Inevitably, when browsing a consignment store in SoHo, scouring vintage clothing in Williamsburg, inspecting items on a blanket for spots and stains (and putting them back if none exist, because you're a hipster like that) in the East Village, collecting clothing by the pound in Harlem, or culling the racks at a Salvation Army in Long Island City, you will be presented with the dire necessity of fitting pants without trying them on. (How can you people not have a fitting room? Did you really expect that I would have read this writeup before inspecting your wares?) And, if you shop for clothing as much as I do,* you encounter this circumstance a lot.

I hereby present you with a method for fitting pants without trying them on. I learned it from an unemployed actress-cum-bohemian who has so much clothing that, given the real estate premiums for the space it occupies, in reality she is actually losing money by buying it used.

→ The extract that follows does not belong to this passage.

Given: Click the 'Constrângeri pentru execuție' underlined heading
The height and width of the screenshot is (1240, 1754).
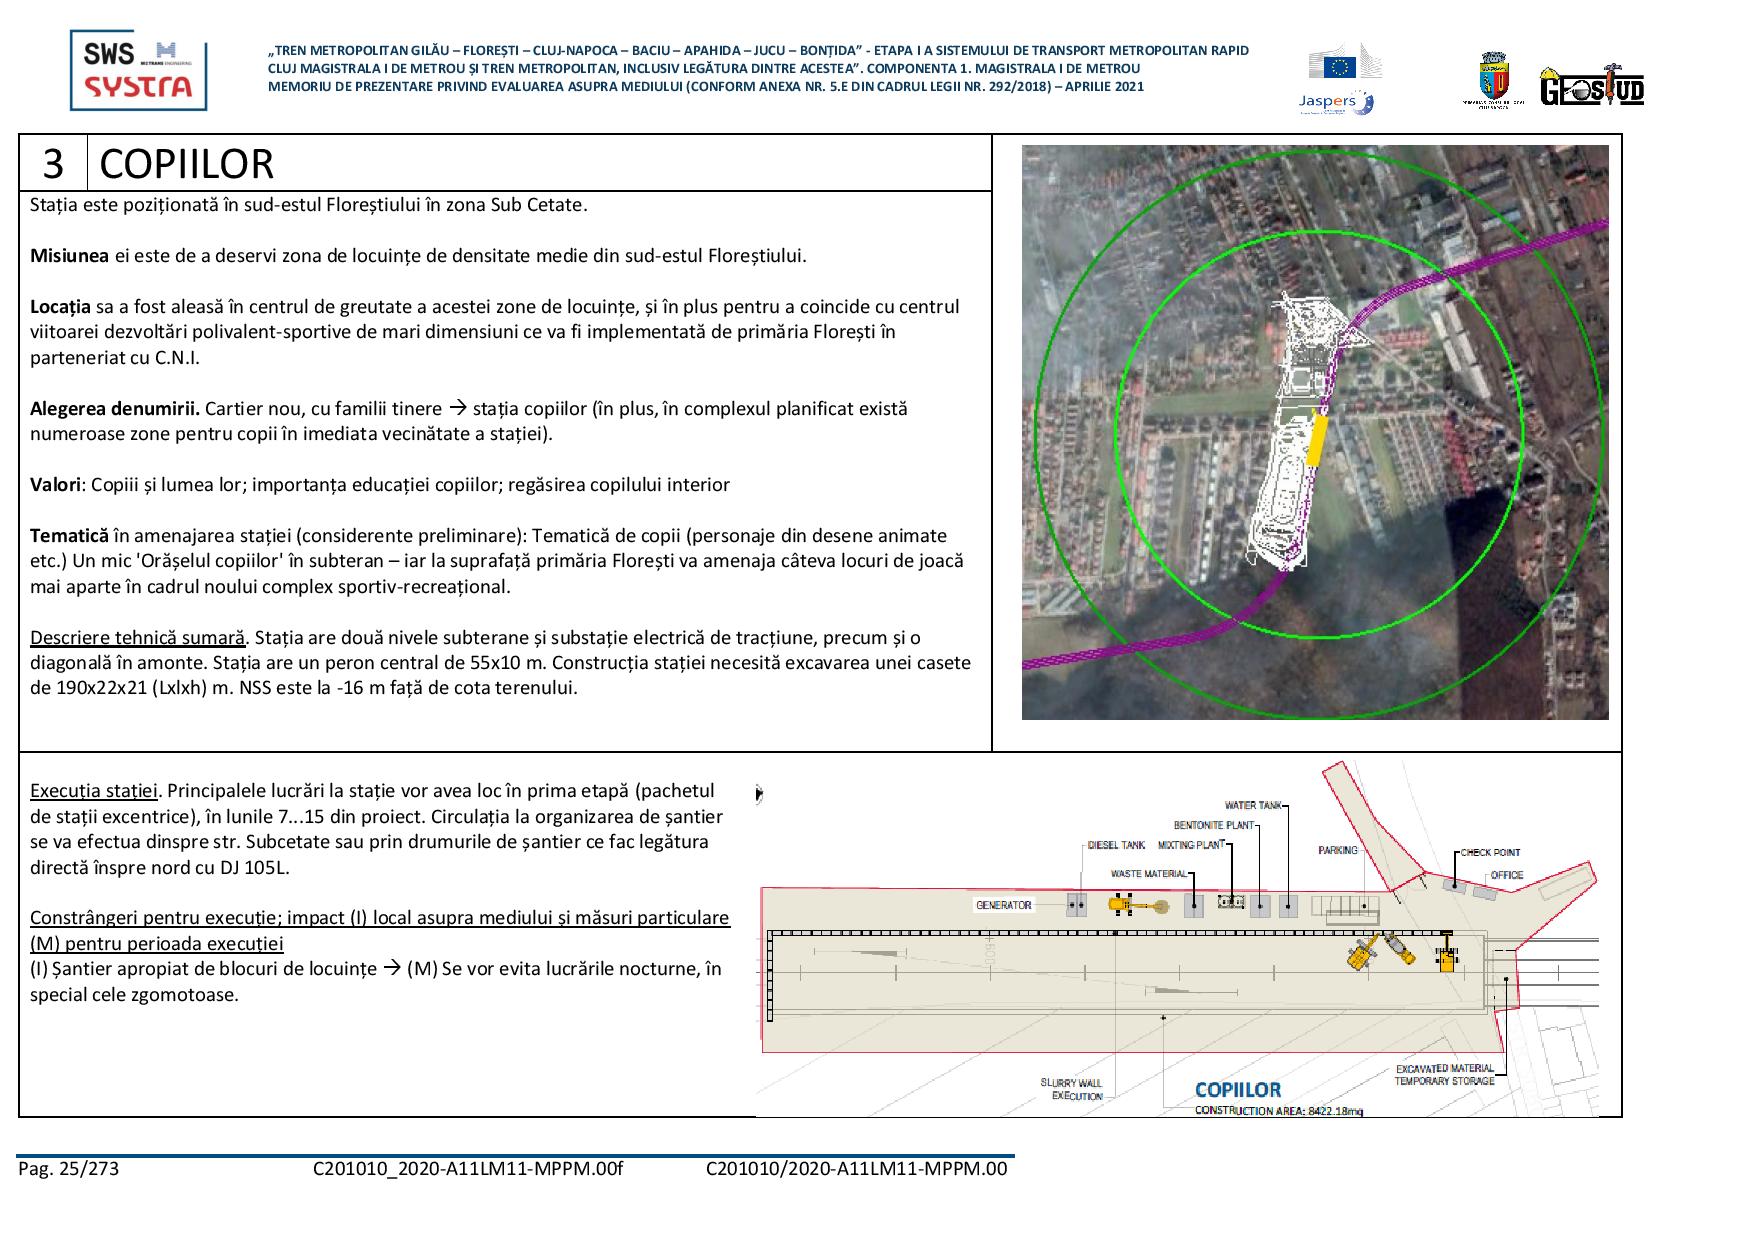Looking at the screenshot, I should point(379,918).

This is also a good method to check if pants should immediately be re-racked before you waste any time in the fitting room.

Length:

Hold the pants up against your body. (You probably already knew how to do this.) Bear in mind that pants that are too long can easily be altered to your specifications. You can either get them tailored for a few dollars, which may be worth it, considering how little you are paying otherwise and, for that matter, that you want this object so much so that you would pay good money for it without even trying it on, so much so that your desire thereof could be deemed idolatry. Or, you could read how to shorten your own pants. Or, you could wear the pants until you have trod on the excess so much so that it falls off and the pants become ragged in a manner that suggests authentic age and wear ("homeless person chic").


Width:

Take the waist of the pants and wrap it around your neck. If you have difficulty inhaling, the waist is not wide enough. If you have more than an inch or two of excess, the waist is too wide. You will need to experiment in advance with the pants in your wardrobe to see how much excess suits your style, be it tight or loose.

The principle behind this method is that, unless you are a steroid-pumping bodybuilder or a pencil neck geek (in which case you need to resolve your body image issues before engaging in a wholly self-conscious pursuit), your neck is half the width of your waist. For example, a man with dress shirt neck size 16 will have a 32 inch waist (but typically wear 33 or 34, unless he is a mod and needs to rebel against the heteronormative trend of pants that let one's hips breathe, or he is a free man-cum-inmate and needs to rebel against the oppressive trend of pants that do not hang off the hips). Half the width of a pair of pants is the distance from the left to the right side, i.e. the length around your neck.


If you are in a country that speaks British English, you may also find this method is also applicable to trousers. But I know nothing about that.

I hereby disclaim all responsibility that derives from the misuse of the advice contained herein and will not refund your money in the case of a faulty purchase. As with all my advice, this advice comes "as is" with no warranty, either expressed or implied.


*In this case, you may do better to check in to the Betty Ford Clinic, for treatment of a novel form of addiction specific to this modern age, and just skip this writeup entirely.